_What you will do_.
Write out exactly the lines from the one containing "Screen dimensions: 999x757" through the last line of the records below, and no others.

Segment Start: Data extracts

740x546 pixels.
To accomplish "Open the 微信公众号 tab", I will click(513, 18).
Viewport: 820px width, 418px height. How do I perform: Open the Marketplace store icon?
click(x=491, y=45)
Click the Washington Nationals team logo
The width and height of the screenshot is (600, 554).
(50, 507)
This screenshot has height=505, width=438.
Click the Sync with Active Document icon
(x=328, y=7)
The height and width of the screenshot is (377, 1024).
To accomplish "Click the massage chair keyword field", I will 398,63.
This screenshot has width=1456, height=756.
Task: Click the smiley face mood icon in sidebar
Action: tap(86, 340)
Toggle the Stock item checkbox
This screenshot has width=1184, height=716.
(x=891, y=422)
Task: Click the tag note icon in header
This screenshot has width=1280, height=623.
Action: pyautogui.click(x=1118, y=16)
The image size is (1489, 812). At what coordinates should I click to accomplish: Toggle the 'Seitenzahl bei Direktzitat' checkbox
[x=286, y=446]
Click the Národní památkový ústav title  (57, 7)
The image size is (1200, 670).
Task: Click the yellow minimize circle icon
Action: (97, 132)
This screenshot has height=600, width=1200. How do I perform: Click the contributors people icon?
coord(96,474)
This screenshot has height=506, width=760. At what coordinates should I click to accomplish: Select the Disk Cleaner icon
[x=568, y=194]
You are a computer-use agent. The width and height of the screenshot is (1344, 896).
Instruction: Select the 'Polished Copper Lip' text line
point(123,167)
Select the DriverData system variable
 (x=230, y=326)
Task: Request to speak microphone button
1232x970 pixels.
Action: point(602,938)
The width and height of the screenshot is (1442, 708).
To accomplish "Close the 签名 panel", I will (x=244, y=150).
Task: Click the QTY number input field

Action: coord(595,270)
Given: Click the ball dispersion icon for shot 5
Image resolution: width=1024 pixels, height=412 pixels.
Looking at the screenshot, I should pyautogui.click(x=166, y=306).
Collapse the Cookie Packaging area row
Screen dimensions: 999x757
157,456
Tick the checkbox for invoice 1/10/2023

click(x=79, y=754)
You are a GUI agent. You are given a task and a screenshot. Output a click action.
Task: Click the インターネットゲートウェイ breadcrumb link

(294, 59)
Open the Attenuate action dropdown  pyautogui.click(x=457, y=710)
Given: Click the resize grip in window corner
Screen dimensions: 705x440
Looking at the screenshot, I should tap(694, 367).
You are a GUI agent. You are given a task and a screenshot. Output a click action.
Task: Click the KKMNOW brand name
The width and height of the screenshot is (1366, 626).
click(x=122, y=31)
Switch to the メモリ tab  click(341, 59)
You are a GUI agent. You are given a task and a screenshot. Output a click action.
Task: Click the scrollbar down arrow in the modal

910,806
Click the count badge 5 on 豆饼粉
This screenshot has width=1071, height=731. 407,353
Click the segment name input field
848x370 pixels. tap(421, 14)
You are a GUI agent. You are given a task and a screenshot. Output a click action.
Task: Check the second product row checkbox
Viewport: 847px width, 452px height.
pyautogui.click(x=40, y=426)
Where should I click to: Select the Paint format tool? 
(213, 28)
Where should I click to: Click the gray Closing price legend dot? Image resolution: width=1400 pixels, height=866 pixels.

Segment End: Data extracts

_Output of the task_.
Screen dimensions: 999x757
157,456
Tick the checkbox for invoice 1/10/2023

click(x=79, y=754)
You are a GUI agent. You are given a task and a screenshot. Output a click action.
Task: Click the インターネットゲートウェイ breadcrumb link

(294, 59)
Open the Attenuate action dropdown  pyautogui.click(x=457, y=710)
Given: Click the resize grip in window corner
Screen dimensions: 705x440
Looking at the screenshot, I should tap(694, 367).
You are a GUI agent. You are given a task and a screenshot. Output a click action.
Task: Click the KKMNOW brand name
The width and height of the screenshot is (1366, 626).
click(x=122, y=31)
Switch to the メモリ tab  click(341, 59)
You are a GUI agent. You are given a task and a screenshot. Output a click action.
Task: Click the scrollbar down arrow in the modal

910,806
Click the count badge 5 on 豆饼粉
This screenshot has width=1071, height=731. 407,353
Click the segment name input field
848x370 pixels. tap(421, 14)
You are a GUI agent. You are given a task and a screenshot. Output a click action.
Task: Check the second product row checkbox
Viewport: 847px width, 452px height.
pyautogui.click(x=40, y=426)
Where should I click to: Select the Paint format tool? 
(213, 28)
Where should I click to: Click the gray Closing price legend dot? Image resolution: width=1400 pixels, height=866 pixels.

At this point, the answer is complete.